Canned vegetables scatter in his wake. The suitcase wheels keep getting caught on the cans, but Dad just yanks on the handle, sending the bag airborne. My father, the spacey, mild-mannered professor, is in the middle of a full-fledged, royal tantrum. I blink up at him.

  “Oh, hello there, Annabelle,” Dad says, and his suitcase lands a few inches away from the spot where I fell. “I didn’t realize you were home. How was the party?”

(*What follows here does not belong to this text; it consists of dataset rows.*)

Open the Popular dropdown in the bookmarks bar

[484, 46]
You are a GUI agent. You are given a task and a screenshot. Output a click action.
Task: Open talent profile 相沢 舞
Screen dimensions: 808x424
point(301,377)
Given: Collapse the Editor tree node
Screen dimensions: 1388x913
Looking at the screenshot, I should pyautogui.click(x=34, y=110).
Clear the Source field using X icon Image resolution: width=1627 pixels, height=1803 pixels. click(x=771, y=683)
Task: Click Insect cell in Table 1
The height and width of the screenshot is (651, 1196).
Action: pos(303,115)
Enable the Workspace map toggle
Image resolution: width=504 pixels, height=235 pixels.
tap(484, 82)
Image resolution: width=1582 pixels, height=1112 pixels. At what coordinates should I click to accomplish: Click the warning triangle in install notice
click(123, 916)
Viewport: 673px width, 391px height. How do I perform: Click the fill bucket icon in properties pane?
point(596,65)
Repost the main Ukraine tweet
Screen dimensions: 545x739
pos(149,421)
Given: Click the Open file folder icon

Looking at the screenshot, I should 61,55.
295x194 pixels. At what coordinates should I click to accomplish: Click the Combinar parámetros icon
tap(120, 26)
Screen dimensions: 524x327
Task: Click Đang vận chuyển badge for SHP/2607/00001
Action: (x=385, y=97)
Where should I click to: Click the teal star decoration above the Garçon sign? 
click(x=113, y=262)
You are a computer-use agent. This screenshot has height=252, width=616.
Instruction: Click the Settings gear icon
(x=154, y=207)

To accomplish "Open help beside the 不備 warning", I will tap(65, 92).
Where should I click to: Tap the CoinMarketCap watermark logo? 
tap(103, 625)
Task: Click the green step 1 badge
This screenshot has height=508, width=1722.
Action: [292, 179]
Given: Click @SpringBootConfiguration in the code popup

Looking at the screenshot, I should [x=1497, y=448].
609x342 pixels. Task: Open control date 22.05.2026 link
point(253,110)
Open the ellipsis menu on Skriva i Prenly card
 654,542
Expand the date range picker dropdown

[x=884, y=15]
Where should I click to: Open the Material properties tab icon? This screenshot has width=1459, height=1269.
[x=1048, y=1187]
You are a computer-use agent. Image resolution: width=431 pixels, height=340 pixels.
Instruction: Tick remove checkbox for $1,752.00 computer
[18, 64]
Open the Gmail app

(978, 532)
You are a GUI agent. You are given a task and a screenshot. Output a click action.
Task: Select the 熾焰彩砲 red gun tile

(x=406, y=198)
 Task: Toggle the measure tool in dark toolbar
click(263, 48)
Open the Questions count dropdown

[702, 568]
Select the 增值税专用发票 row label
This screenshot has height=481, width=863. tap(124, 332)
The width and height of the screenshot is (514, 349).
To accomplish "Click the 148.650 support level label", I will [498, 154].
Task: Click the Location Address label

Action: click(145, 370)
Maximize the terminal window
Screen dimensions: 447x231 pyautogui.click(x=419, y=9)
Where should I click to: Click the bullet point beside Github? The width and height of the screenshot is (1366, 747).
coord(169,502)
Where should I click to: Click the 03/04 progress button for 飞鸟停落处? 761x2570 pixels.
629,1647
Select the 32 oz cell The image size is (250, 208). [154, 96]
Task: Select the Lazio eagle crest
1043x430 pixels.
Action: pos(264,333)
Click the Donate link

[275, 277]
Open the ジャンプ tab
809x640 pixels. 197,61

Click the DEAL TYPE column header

  I stay on my butt and blink up at him. Our entryway looks like the canned-goods aisle of a grocery store after a major earthquake. And he wants want to know how the party was?

  “Dad, what’s going on?”

  He glances toward our blocked-off parlor window. “Oh, nothing much. I’m just off for the UK tour.” Dad takes a group of community college students around England, Scotland, and Wales every summer. Their first stop is always 221B Baker Street. The Sherlock Holmes Museum in London. You’d think they would head for Westminster Abbey or Buckingham Palace first. But not if my dad is your tour guide.

  “I thought that wasn’t until next week.”

  “Yes, well … ” He shifts slightly from foot to foot. I might not have noticed his fidgeting except, for some reason, I haven’t picked myself up from the floor yet. I sit there and watch him squirm. “I thought I would head over a little early this year. It’ll give me some time to do a little research for a paper I’m writing.”

  “Since when?”

  “It was a snap decision,” he says. Then he sighs and squats down next to me. “You might as well know. Your mother and I had a little tiff last night.”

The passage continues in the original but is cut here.